3. During the hearing today, the appellants explained that at the time of contracting, the international price of tungsten ore, which is a scarce commodity, had been steadily and steeply increasing and for this reason the sellers were hesitant to commit themselves to supply the entire quantity over a period of six months or so at a fixed price.

Their suppliers agreed to supply 60 M.T. at a fixed price and the remaining quantity at the L.M.B. high quotation. The appellants stated that what they had done was nothing unusual but was in accordance with the international trade practice in this commodity. They had already substantiated this contention before the Appellate Collector by producing the "Metal Bulletin" for March, 1977 published by International Alloys Ltd., London. The appellants maintained that in view of the market conditions and the international trade practice, the Department was not justified in rejecting the lower contracted price of U.S. $ 129.50 for the smaller consignment of 60 M.T.4. The Department's representative reiterated the reasoning of the lower authorities that for the same goods contracted on the same date with the same supplier, there could not be two different assessable values. He added that it was a strange phenomenon in this case that a lower price had been charged for a smaller lot and a higher price for the bigger lot while, normally, it should have been the other way round.
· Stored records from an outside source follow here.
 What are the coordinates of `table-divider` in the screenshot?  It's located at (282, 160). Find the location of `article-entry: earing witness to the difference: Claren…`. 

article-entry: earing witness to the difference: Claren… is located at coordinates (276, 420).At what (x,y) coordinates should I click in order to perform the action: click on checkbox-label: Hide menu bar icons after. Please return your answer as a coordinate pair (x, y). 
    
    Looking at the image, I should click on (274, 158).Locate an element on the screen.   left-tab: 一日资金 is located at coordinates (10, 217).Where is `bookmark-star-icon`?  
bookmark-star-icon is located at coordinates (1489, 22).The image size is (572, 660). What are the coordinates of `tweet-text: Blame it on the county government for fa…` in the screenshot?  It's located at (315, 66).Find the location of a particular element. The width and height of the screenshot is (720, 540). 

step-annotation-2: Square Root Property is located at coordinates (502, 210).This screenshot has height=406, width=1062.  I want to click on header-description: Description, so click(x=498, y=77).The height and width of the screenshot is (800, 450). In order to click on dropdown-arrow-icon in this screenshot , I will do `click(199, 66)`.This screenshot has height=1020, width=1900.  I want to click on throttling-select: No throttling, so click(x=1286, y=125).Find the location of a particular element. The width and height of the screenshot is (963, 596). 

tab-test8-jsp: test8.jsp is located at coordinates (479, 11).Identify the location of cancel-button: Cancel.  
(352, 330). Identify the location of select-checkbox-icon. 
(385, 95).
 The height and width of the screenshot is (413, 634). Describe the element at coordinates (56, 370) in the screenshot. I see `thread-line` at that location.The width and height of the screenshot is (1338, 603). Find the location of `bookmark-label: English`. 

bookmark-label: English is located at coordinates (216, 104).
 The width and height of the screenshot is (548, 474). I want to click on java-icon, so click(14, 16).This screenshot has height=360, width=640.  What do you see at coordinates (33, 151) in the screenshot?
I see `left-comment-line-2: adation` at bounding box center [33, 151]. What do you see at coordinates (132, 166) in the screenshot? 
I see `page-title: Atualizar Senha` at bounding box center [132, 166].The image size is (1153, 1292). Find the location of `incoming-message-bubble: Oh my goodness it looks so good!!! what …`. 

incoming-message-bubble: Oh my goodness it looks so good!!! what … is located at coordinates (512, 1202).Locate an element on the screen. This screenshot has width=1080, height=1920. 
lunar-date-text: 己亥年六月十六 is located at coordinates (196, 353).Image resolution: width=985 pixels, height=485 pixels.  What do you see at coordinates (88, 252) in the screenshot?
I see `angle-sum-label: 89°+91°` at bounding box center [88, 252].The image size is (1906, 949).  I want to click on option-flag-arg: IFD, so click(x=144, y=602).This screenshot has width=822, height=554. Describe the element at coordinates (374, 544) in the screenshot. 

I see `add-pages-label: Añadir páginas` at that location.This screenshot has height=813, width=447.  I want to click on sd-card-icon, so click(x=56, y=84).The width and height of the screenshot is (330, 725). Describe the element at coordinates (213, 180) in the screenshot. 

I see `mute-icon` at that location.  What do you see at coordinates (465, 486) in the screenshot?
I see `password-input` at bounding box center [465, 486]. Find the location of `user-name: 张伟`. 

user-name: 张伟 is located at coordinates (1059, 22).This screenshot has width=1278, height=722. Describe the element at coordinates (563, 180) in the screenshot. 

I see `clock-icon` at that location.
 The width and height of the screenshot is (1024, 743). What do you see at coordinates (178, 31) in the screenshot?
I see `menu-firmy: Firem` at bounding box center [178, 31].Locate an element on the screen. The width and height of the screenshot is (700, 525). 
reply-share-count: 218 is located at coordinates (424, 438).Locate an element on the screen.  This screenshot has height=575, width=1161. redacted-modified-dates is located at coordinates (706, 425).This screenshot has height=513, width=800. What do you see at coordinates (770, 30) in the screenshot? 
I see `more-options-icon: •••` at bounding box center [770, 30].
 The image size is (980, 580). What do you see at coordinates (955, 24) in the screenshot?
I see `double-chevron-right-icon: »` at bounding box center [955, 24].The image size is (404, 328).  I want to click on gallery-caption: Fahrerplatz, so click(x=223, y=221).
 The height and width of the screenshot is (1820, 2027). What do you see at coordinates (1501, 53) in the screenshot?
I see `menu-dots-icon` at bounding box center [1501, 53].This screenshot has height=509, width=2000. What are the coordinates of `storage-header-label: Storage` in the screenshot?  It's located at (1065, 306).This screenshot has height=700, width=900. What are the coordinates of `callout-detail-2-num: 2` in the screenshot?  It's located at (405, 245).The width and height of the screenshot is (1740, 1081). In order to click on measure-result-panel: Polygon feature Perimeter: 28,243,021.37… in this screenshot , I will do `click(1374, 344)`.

5. We have carefully considered the matter. We find force in the appellants' argument that in a rising market the suppliers would not normally commit themselves to supply large quantities of a scarce commodity over a period of some months at a fixed price prevailing at the time of contracting. They have substantiated their case with the help of the "Metal Bulletin" that there was nothing unusual in the supply of some quantity at a fixed price and some quantity at the "formula" price. The Department has produced no evidence to show that the other Indian importers of tungsten ore who contracted for the goods at about the same time had paid any different price. There is also no evidence on record to indicate that the Department doubted the bona fides of the transaction. Nor is there any suggestion that the fixed price obtained by the appellants was not a price at arm's length. In the circumstances, we hold that the Department was not justified in escalating the contracted price of U.S. $ 129.50 for the smaller lot of 60 M.T. Accordingly, we allow both the appeals with consequential relief to the appellants.